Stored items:
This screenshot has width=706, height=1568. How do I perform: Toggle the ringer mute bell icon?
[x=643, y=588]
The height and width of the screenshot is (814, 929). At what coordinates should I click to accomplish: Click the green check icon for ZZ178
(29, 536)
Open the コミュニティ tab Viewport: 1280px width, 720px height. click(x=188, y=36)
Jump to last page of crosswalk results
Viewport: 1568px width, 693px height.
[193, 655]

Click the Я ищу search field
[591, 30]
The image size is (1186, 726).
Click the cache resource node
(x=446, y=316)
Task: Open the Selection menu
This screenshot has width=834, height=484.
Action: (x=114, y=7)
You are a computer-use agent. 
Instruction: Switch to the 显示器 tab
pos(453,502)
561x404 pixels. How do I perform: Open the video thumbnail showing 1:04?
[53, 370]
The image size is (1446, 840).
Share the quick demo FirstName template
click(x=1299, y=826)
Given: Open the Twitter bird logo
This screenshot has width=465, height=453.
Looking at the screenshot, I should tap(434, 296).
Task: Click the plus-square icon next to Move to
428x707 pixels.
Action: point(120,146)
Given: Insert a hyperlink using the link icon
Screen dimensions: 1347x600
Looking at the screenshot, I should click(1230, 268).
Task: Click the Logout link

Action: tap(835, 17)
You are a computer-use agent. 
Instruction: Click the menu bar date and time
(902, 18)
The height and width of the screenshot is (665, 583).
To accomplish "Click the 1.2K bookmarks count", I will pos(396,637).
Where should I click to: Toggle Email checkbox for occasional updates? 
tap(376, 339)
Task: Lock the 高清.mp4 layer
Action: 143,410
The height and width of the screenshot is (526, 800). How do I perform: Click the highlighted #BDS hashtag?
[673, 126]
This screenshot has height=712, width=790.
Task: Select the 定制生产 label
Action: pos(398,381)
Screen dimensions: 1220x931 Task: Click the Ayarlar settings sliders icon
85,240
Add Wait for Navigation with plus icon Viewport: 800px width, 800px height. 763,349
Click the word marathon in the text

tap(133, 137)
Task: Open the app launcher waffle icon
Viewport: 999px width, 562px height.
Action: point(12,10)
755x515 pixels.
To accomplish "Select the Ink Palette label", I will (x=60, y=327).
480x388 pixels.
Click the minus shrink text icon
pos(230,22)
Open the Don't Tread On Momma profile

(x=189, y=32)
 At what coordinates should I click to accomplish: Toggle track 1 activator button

### Problem statement
A word-for-word transcription of all the data is needed.

### Result of this task
This screenshot has width=706, height=1568. How do I perform: Toggle the ringer mute bell icon?
[x=643, y=588]
The height and width of the screenshot is (814, 929). At what coordinates should I click to accomplish: Click the green check icon for ZZ178
(29, 536)
Open the コミュニティ tab Viewport: 1280px width, 720px height. click(x=188, y=36)
Jump to last page of crosswalk results
Viewport: 1568px width, 693px height.
[193, 655]

Click the Я ищу search field
[591, 30]
The image size is (1186, 726).
Click the cache resource node
(x=446, y=316)
Task: Open the Selection menu
This screenshot has width=834, height=484.
Action: (x=114, y=7)
You are a computer-use agent. 
Instruction: Switch to the 显示器 tab
pos(453,502)
561x404 pixels. How do I perform: Open the video thumbnail showing 1:04?
[53, 370]
The image size is (1446, 840).
Share the quick demo FirstName template
click(x=1299, y=826)
Given: Open the Twitter bird logo
This screenshot has width=465, height=453.
Looking at the screenshot, I should tap(434, 296).
Task: Click the plus-square icon next to Move to
428x707 pixels.
Action: point(120,146)
Given: Insert a hyperlink using the link icon
Screen dimensions: 1347x600
Looking at the screenshot, I should click(1230, 268).
Task: Click the Logout link

Action: tap(835, 17)
You are a computer-use agent. 
Instruction: Click the menu bar date and time
(902, 18)
The height and width of the screenshot is (665, 583).
To accomplish "Click the 1.2K bookmarks count", I will pos(396,637).
Where should I click to: Toggle Email checkbox for occasional updates? 
tap(376, 339)
Task: Lock the 高清.mp4 layer
Action: 143,410
The height and width of the screenshot is (526, 800). How do I perform: Click the highlighted #BDS hashtag?
[673, 126]
This screenshot has height=712, width=790.
Task: Select the 定制生产 label
Action: pos(398,381)
Screen dimensions: 1220x931 Task: Click the Ayarlar settings sliders icon
85,240
Add Wait for Navigation with plus icon Viewport: 800px width, 800px height. 763,349
Click the word marathon in the text

tap(133, 137)
Task: Open the app launcher waffle icon
Viewport: 999px width, 562px height.
Action: point(12,10)
755x515 pixels.
To accomplish "Select the Ink Palette label", I will (x=60, y=327).
480x388 pixels.
Click the minus shrink text icon
pos(230,22)
Open the Don't Tread On Momma profile

(x=189, y=32)
 At what coordinates should I click to accomplish: Toggle track 1 activator button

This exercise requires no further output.